* **Records from a collection**
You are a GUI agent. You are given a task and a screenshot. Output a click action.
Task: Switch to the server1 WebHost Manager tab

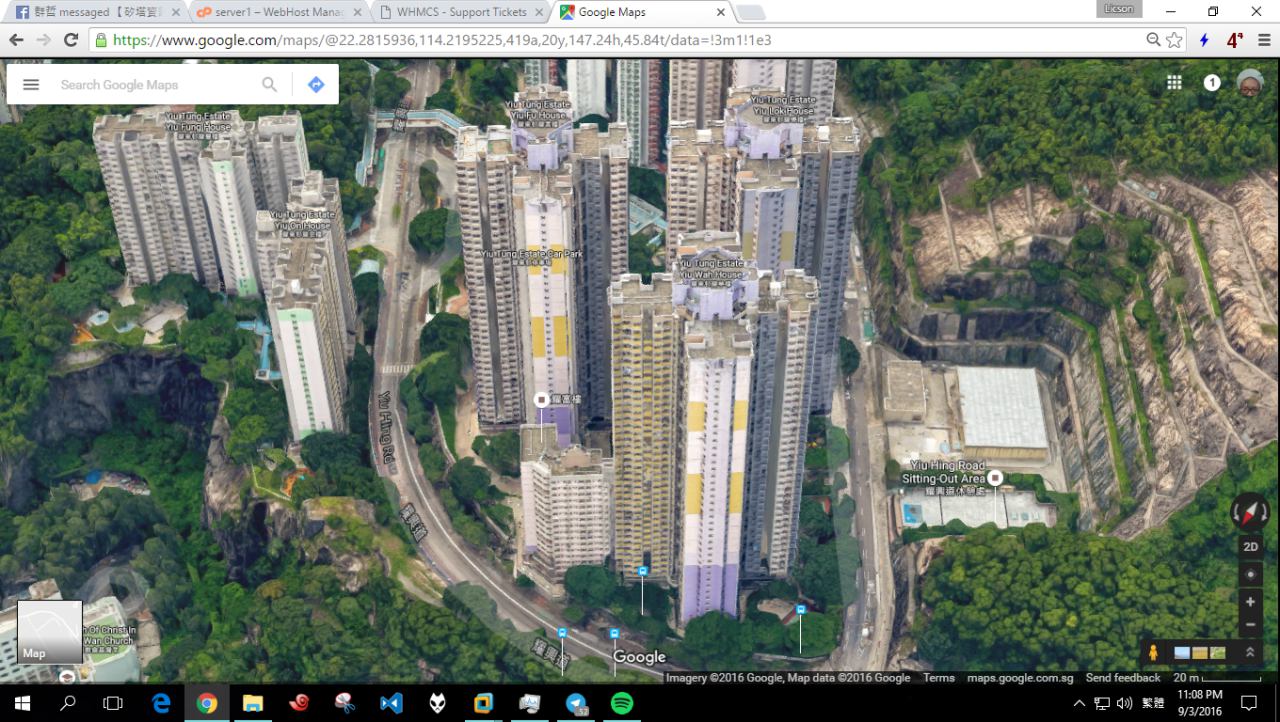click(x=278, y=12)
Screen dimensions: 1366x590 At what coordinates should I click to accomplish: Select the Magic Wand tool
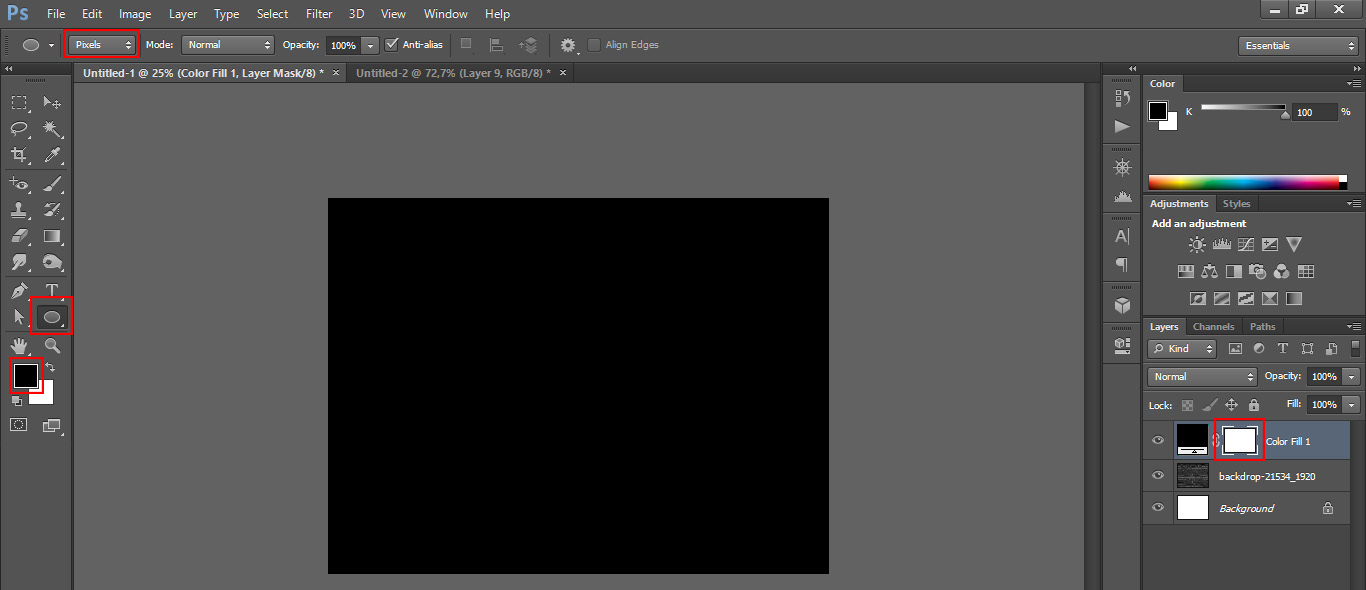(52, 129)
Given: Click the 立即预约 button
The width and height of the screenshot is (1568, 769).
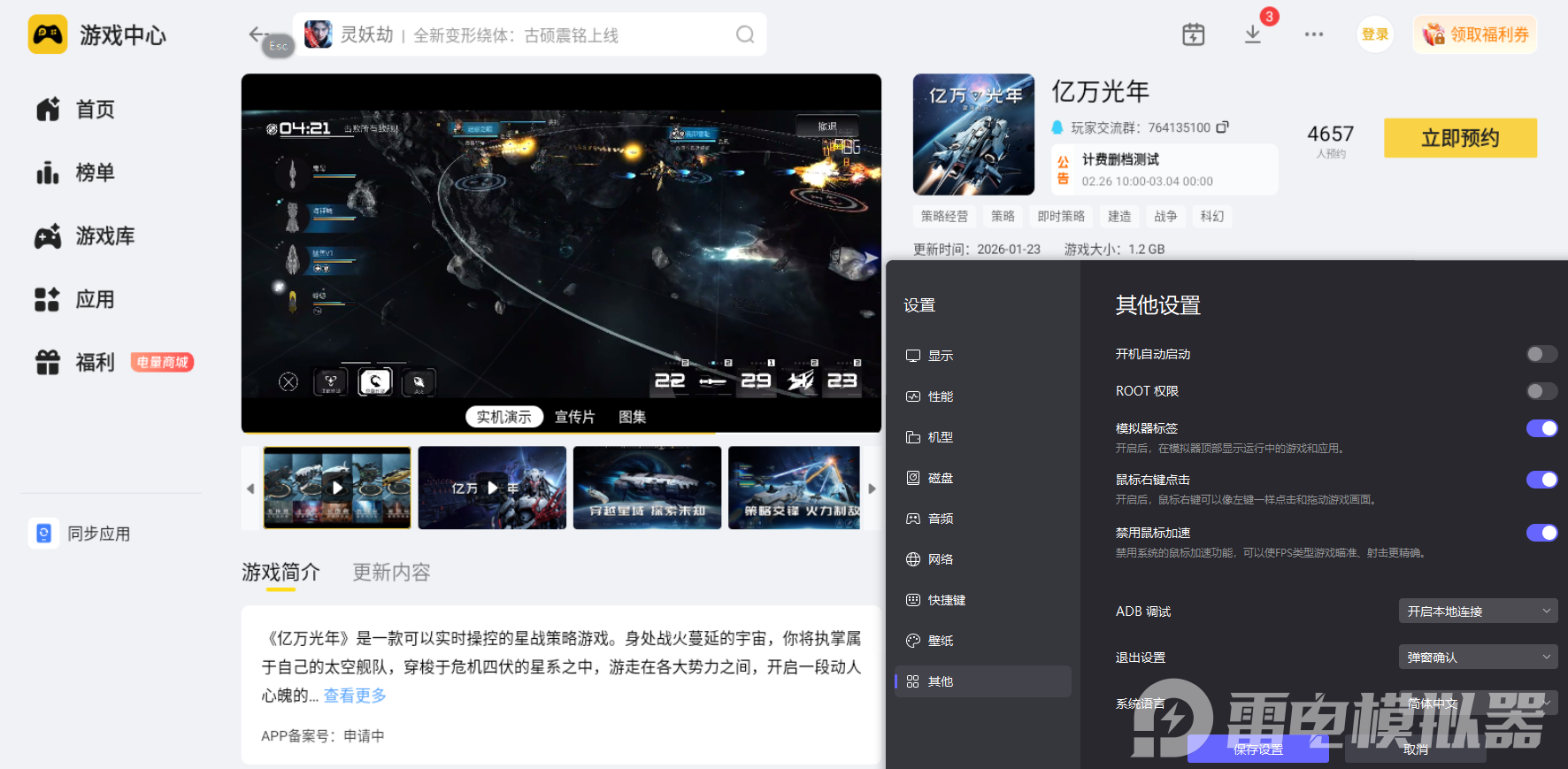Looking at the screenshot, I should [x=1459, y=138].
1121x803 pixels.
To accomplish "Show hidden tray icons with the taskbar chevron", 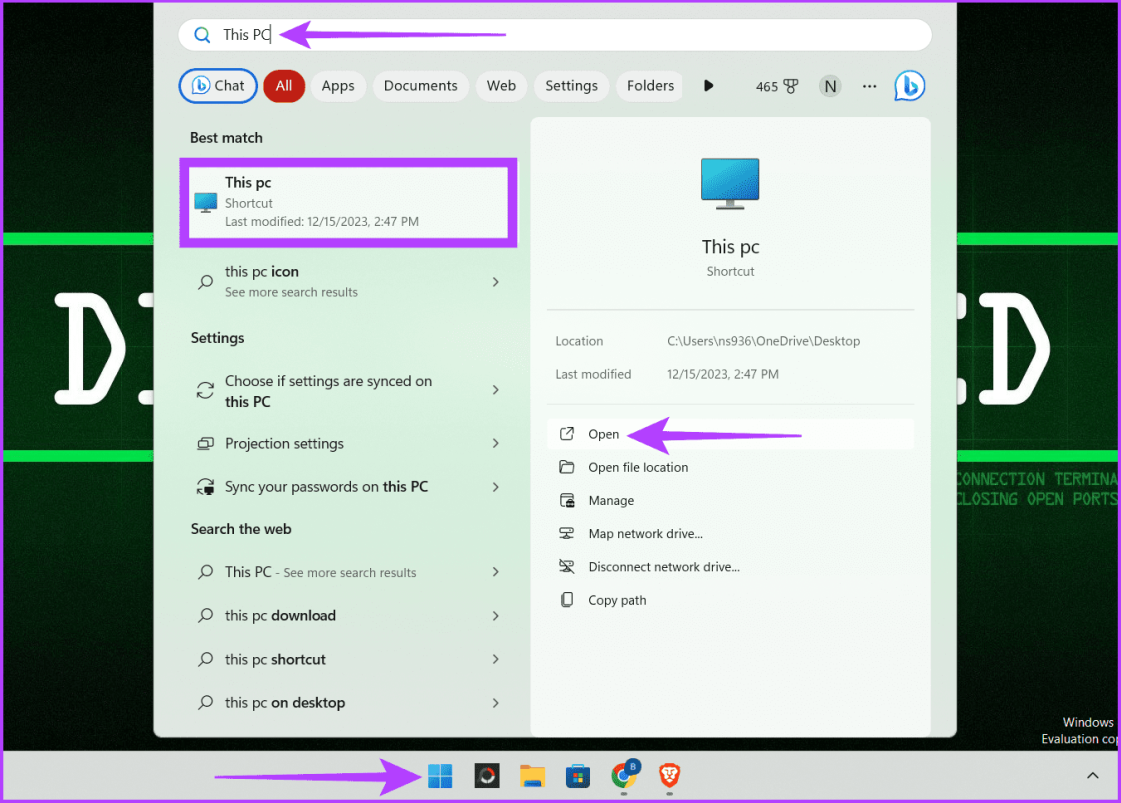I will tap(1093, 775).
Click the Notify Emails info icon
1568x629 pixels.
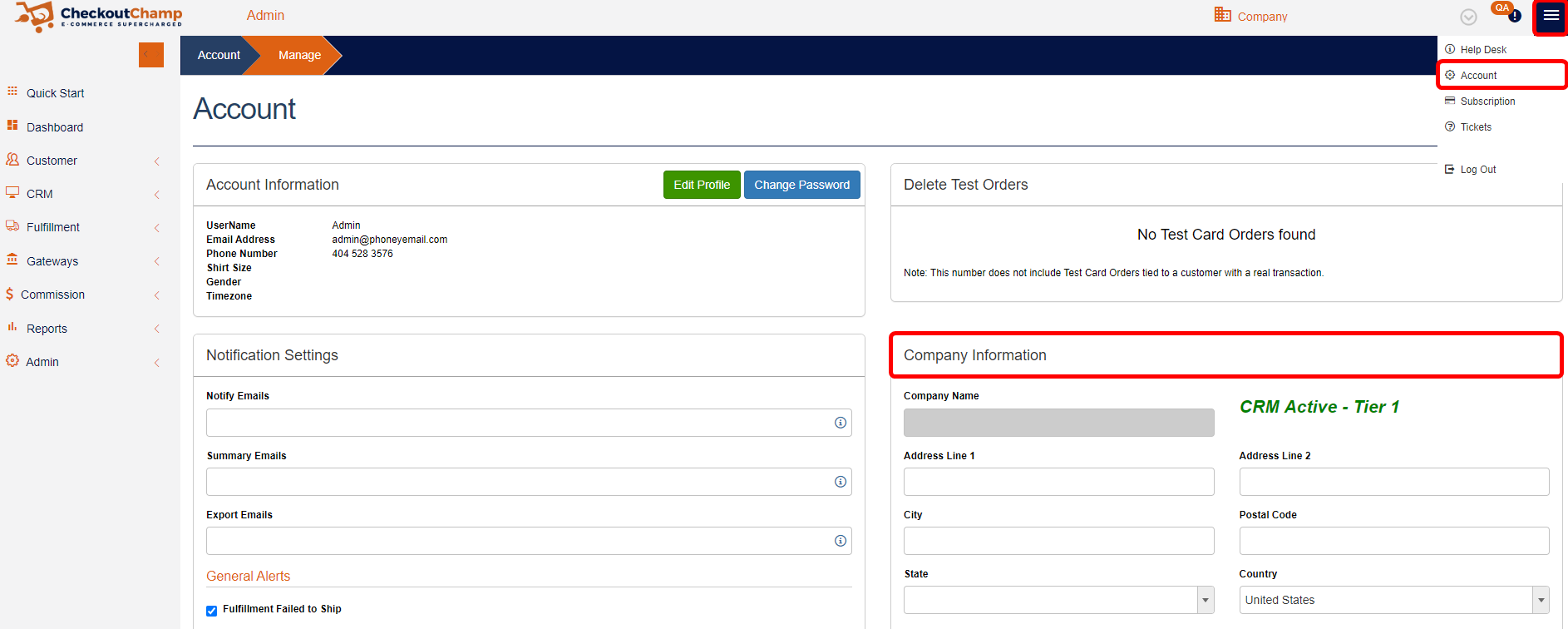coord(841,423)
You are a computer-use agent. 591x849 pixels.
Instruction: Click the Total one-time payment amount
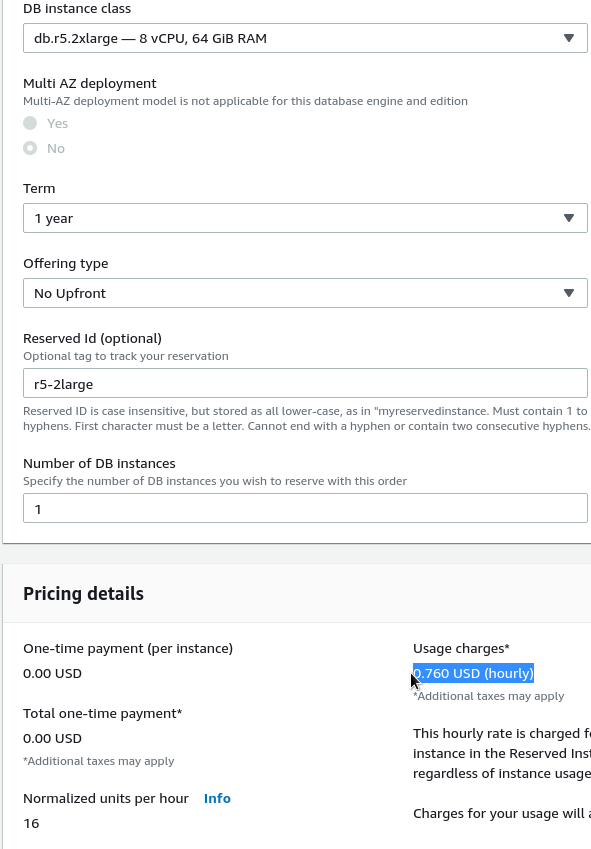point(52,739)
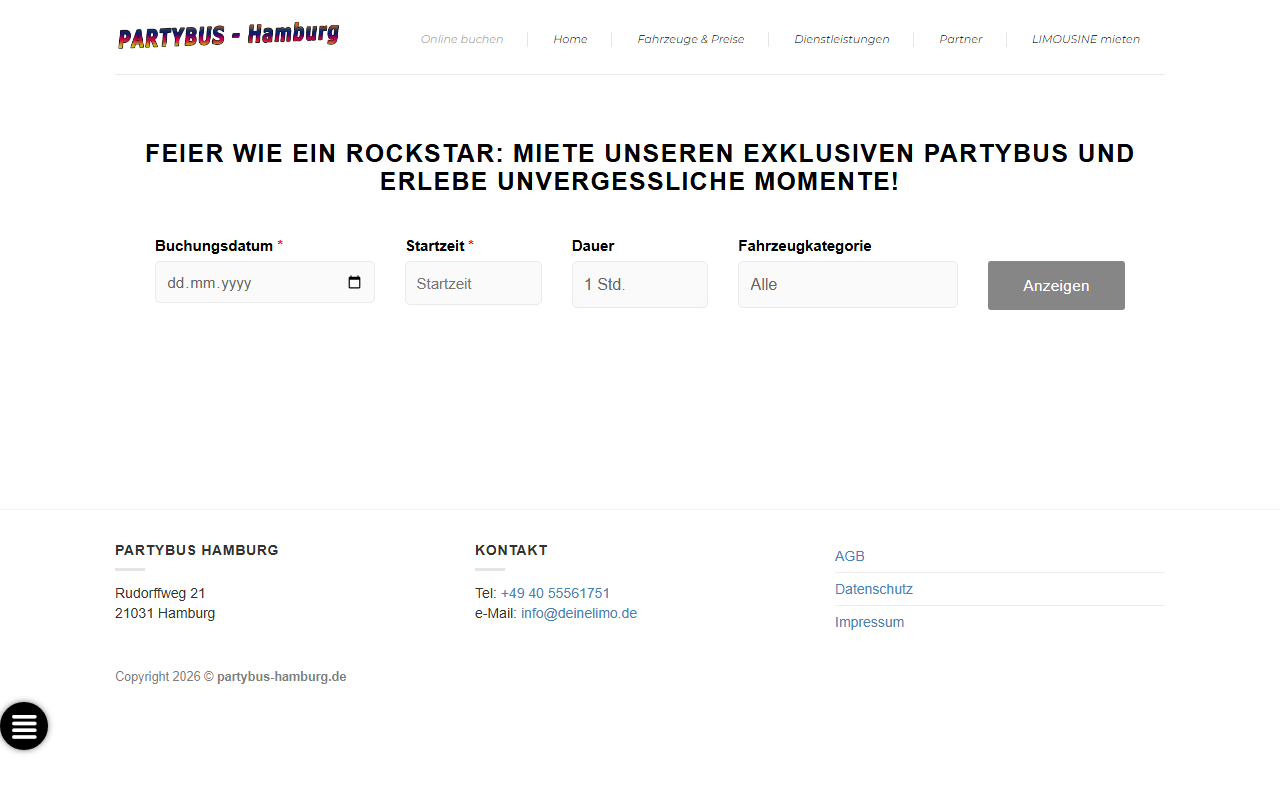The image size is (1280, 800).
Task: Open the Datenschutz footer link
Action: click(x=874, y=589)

* **WORK REQUEST**
Pictures are to be left out; the answer must otherwise be exactly the lines from the one with "Click the Notify Emails info icon" through the final line of the entries above, both included.

* **FINAL ANSWER**
Click the Notify Emails info icon
1568x629 pixels.
coord(841,423)
You are a computer-use agent. 591x849 pixels.
Instruction: Click the Total one-time payment amount
point(52,739)
The image size is (1280, 800).
Task: Open the Datenschutz footer link
Action: click(x=874, y=589)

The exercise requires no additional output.